__Work instructions__. Return every line of the data below word for word, leaving out the pictures.

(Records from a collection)
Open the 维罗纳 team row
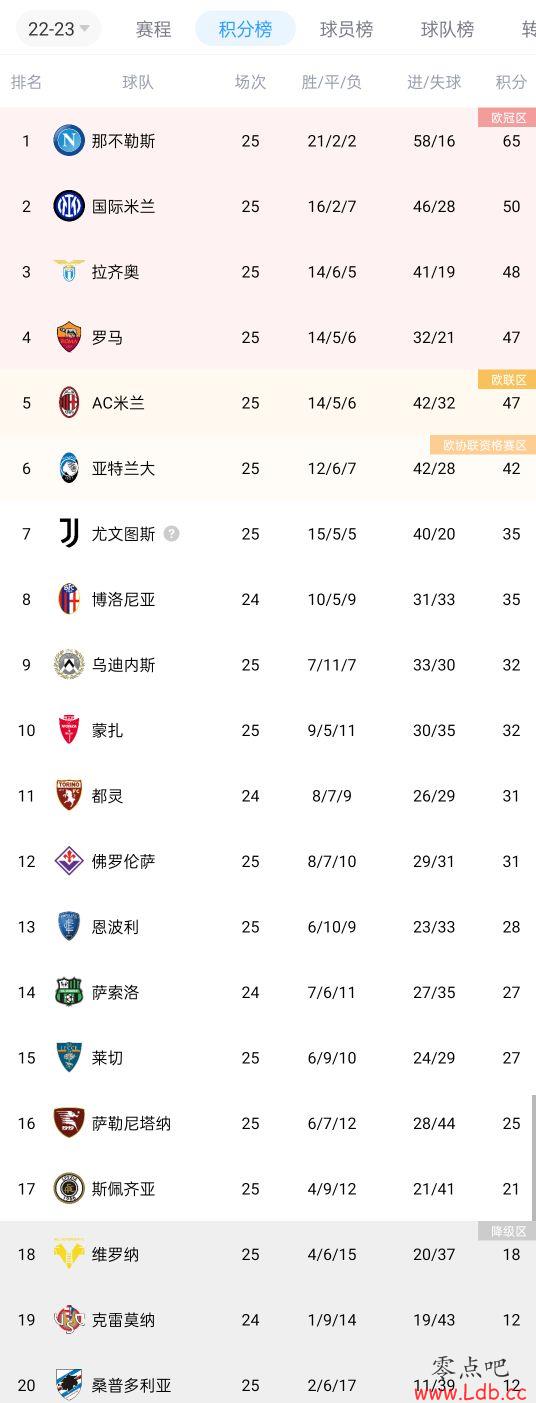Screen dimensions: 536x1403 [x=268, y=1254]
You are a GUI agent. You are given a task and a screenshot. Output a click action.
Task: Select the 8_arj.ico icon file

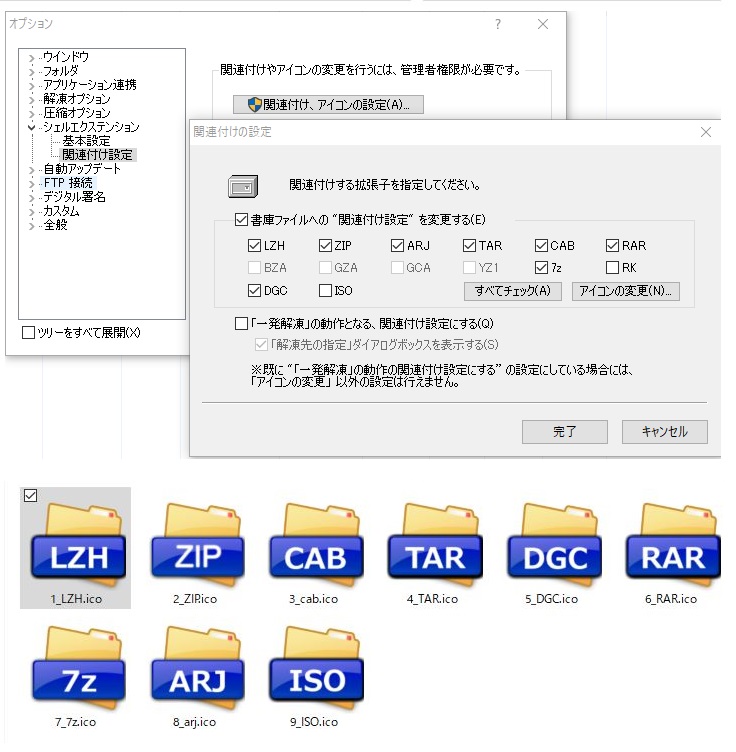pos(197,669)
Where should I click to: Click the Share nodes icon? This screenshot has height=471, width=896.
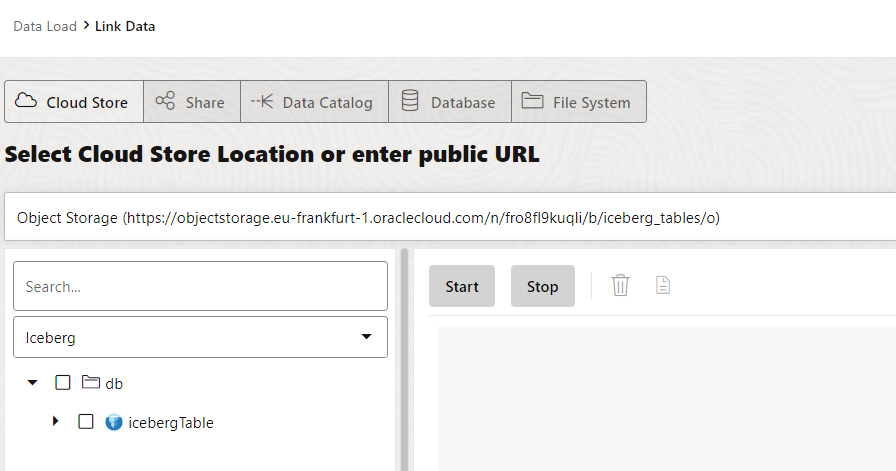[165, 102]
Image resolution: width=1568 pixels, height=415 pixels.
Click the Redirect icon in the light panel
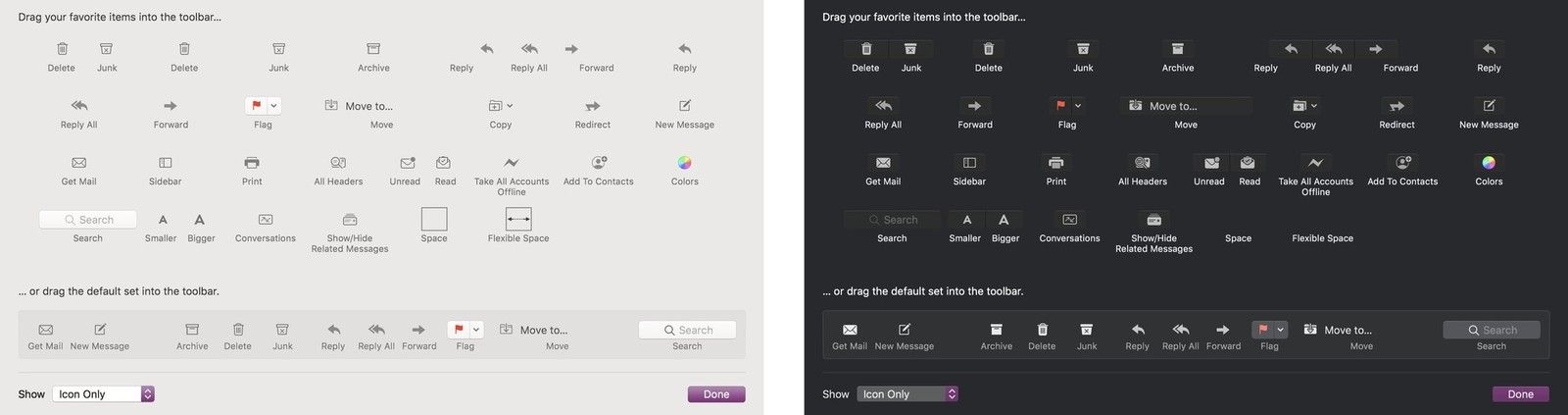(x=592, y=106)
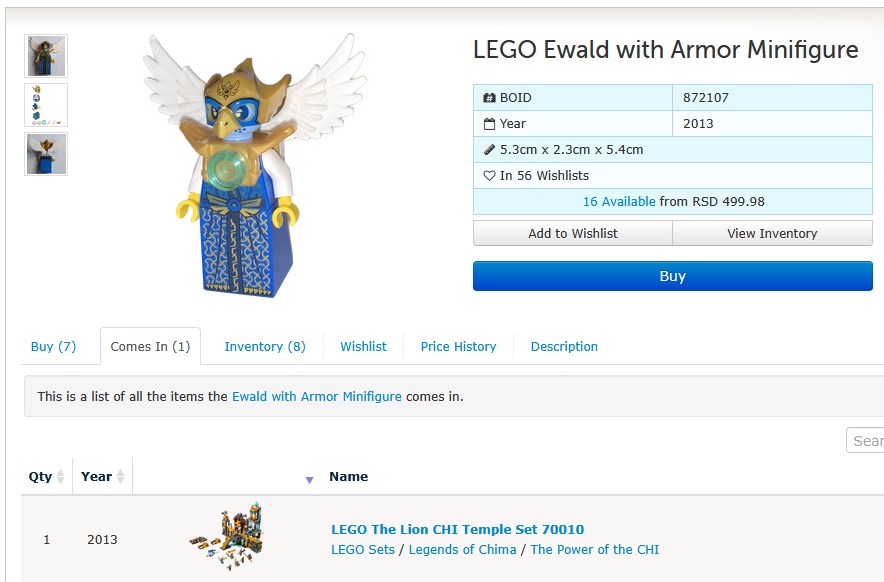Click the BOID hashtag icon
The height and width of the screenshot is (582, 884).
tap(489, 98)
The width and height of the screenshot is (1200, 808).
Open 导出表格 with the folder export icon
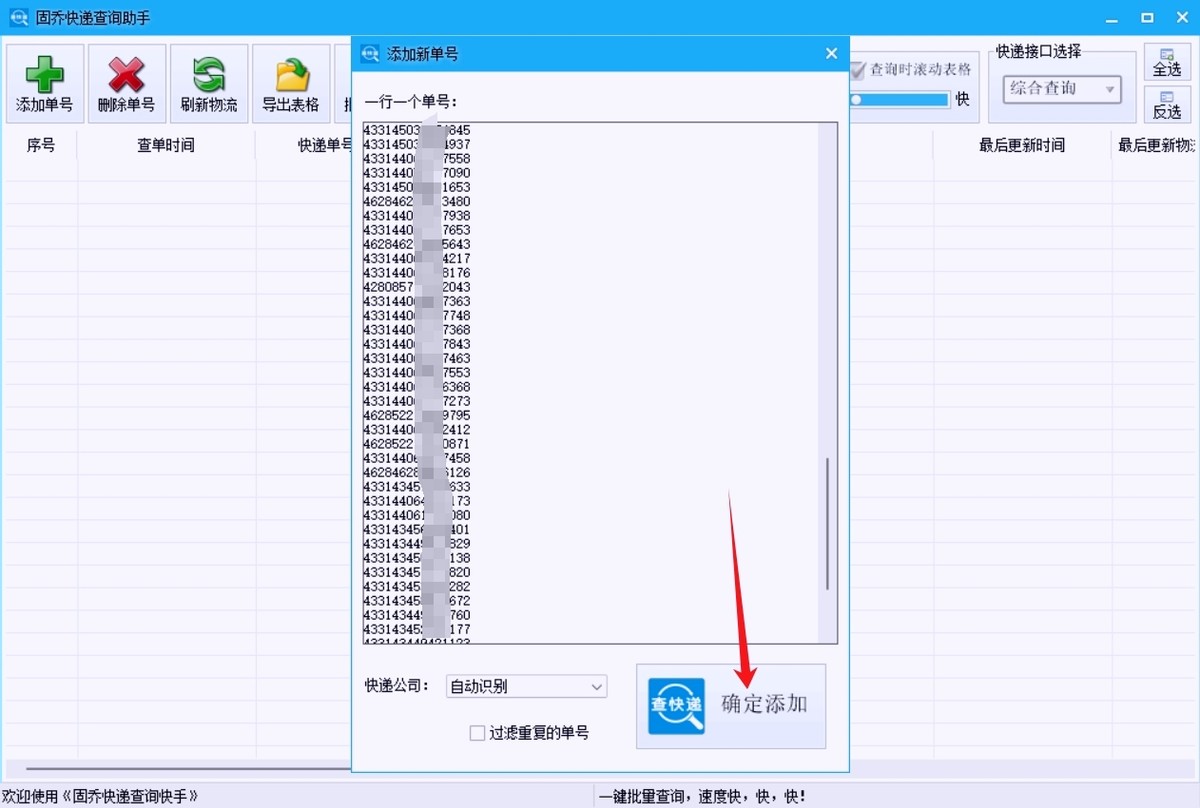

__Result below__.
Open the 维罗纳 team row
Screen dimensions: 536x1403 [x=268, y=1254]
You are a GUI agent. You are given a task and a screenshot. Output a click action.
Task: Select the 8_arj.ico icon file

pos(197,669)
Where should I click to: Click the Share nodes icon? This screenshot has height=471, width=896.
[165, 102]
Image resolution: width=1568 pixels, height=415 pixels.
Click the Redirect icon in the light panel
(x=592, y=106)
Click the BOID hashtag icon
The height and width of the screenshot is (582, 884).
tap(489, 98)
The width and height of the screenshot is (1200, 808).
Open 导出表格 with the folder export icon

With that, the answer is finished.